The latest trick in this game is to redirect to a legit site, like a well-known travel site, or a credit card site (I’m seeing a lot of what’s in your wallet!), or even Google itself. My best guess is that this is intended to make link analysts like me think it’s just an URL shortener redirect (most of the links are very short domain names plus a short URL after that) to a legit site, and so I won’t think I need to disavow it.

These have exploded over the past couple of months, and a whole bunch of my clients’ sites have been hit by these. There are about 2500 domains in my list so far.

Negative SEO: Computer-Generated Content

Here, what’s happening is they’re deliberately generating a massive amount of gibberish text on an EXTREMELY simple site template. They’re expecting Google to recognize that it’s generated (are you there yet, Google?), and penalize the site.

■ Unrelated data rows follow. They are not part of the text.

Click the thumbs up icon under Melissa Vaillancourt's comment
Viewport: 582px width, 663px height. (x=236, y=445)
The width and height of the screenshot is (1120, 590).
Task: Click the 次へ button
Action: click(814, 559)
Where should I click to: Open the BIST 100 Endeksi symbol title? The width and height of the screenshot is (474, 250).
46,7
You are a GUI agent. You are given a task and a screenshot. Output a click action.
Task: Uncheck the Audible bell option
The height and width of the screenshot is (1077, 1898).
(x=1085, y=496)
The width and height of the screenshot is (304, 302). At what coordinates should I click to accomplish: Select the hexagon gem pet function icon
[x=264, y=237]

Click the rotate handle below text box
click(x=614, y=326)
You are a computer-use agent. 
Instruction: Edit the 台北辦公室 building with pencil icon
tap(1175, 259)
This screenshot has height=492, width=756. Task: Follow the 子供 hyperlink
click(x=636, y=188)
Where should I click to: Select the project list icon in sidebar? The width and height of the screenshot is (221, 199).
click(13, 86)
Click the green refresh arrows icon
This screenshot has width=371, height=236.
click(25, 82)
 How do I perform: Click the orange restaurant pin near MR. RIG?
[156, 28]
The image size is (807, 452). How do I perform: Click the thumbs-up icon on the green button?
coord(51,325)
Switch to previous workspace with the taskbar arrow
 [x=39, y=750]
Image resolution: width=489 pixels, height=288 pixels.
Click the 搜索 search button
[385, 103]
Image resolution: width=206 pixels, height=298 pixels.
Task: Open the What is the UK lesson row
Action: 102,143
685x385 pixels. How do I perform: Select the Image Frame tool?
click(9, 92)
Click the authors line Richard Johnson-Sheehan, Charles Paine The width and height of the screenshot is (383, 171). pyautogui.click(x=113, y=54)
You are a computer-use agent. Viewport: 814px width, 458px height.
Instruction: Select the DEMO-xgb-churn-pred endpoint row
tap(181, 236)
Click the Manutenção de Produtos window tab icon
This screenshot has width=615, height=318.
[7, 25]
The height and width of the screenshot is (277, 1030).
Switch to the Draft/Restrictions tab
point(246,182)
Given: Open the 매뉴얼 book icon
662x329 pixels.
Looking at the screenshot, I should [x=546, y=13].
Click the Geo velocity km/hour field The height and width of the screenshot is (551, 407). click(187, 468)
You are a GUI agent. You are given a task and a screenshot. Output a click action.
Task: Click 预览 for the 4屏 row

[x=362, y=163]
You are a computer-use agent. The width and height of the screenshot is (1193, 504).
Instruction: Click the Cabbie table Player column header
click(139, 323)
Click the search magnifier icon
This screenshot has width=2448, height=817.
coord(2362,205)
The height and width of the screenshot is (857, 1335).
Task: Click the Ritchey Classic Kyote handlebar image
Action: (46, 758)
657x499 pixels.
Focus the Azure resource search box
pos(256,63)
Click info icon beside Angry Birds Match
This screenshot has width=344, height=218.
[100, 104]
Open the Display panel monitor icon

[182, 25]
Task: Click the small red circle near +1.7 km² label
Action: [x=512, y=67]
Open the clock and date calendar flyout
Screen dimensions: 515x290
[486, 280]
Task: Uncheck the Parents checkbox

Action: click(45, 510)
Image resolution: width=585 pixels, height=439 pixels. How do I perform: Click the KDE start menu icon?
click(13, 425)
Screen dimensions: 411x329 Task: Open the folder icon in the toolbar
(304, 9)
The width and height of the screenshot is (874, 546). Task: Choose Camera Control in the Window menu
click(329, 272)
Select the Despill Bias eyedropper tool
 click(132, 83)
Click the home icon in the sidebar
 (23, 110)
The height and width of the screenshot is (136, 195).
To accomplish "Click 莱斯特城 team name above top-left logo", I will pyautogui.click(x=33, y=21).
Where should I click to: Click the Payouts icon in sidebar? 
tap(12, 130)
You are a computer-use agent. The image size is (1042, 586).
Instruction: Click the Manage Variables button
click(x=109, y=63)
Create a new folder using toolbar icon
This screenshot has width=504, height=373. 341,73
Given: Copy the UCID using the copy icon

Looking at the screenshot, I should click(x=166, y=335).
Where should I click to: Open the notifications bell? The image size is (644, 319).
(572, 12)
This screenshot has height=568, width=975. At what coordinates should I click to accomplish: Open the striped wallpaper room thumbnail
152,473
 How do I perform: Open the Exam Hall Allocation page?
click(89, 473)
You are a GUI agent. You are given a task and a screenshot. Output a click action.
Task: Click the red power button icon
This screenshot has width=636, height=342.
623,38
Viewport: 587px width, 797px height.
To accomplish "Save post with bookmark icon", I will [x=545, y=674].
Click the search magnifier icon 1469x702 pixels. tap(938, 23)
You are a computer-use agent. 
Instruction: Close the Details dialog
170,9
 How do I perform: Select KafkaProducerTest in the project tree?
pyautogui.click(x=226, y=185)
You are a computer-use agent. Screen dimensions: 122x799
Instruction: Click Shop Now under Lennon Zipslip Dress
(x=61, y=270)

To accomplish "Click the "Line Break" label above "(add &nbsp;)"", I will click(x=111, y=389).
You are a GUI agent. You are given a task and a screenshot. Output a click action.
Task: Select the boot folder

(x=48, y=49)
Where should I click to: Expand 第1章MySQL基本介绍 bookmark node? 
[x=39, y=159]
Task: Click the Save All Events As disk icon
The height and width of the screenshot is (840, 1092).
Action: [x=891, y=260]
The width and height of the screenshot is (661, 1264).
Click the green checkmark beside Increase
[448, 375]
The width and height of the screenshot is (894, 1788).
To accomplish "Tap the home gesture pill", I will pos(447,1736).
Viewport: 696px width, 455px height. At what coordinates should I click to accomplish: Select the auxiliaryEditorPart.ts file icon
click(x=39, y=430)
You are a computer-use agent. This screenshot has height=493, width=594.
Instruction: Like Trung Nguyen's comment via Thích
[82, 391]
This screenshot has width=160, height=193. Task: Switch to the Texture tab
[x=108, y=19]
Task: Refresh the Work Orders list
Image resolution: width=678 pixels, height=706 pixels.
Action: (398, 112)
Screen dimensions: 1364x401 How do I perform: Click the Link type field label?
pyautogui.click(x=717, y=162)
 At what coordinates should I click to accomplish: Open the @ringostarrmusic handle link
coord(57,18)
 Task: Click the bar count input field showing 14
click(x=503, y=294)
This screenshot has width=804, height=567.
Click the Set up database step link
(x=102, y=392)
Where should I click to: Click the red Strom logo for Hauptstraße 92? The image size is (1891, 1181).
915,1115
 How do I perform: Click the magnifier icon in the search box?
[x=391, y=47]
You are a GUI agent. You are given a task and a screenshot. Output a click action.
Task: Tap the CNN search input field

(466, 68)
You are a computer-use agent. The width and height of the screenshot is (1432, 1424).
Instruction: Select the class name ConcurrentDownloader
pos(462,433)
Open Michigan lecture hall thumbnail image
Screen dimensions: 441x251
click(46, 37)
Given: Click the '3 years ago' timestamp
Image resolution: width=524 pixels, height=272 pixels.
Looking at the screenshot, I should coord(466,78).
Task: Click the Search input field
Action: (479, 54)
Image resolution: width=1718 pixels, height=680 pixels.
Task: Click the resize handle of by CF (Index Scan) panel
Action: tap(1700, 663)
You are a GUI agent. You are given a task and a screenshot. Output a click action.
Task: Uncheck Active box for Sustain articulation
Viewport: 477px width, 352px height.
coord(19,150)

This has come on the scene just in the last 30 days or so (that I can tell)…and it’s come on with a vengeance. The last 3-4 sites I saw hit with this each had thousands of these domains linking to them all over a period of just a couple of weeks.

The pattern in those is that the link URL itself MOSTLY looks legit…maybe it’ll look like a forum page, or a tag archive page, or a WordPress plugin URL or upload. But…in the middle of the URL there’ll be a slug, usually 4 to 8 characters, of jumbled characters. Often, the URL will end in .html (but not always). Here’s an example:

http://innomindcreations.com/qtot2le9/gift-ideas-for-senior-night.html

If you think you might be under one of these kinds of attacks, feel free to download my disavow lists from this page.

I’d link to some of the negative SEO example sites, except that (a) I’d hate to cause someone to get redirected to malware, and (b) the perps will probably pull the site down a few days after I publish this. Last time I published my negative SEO disavow lists, my site was absolutely HAMMERED with a new attack within a few days. So they’re reading this.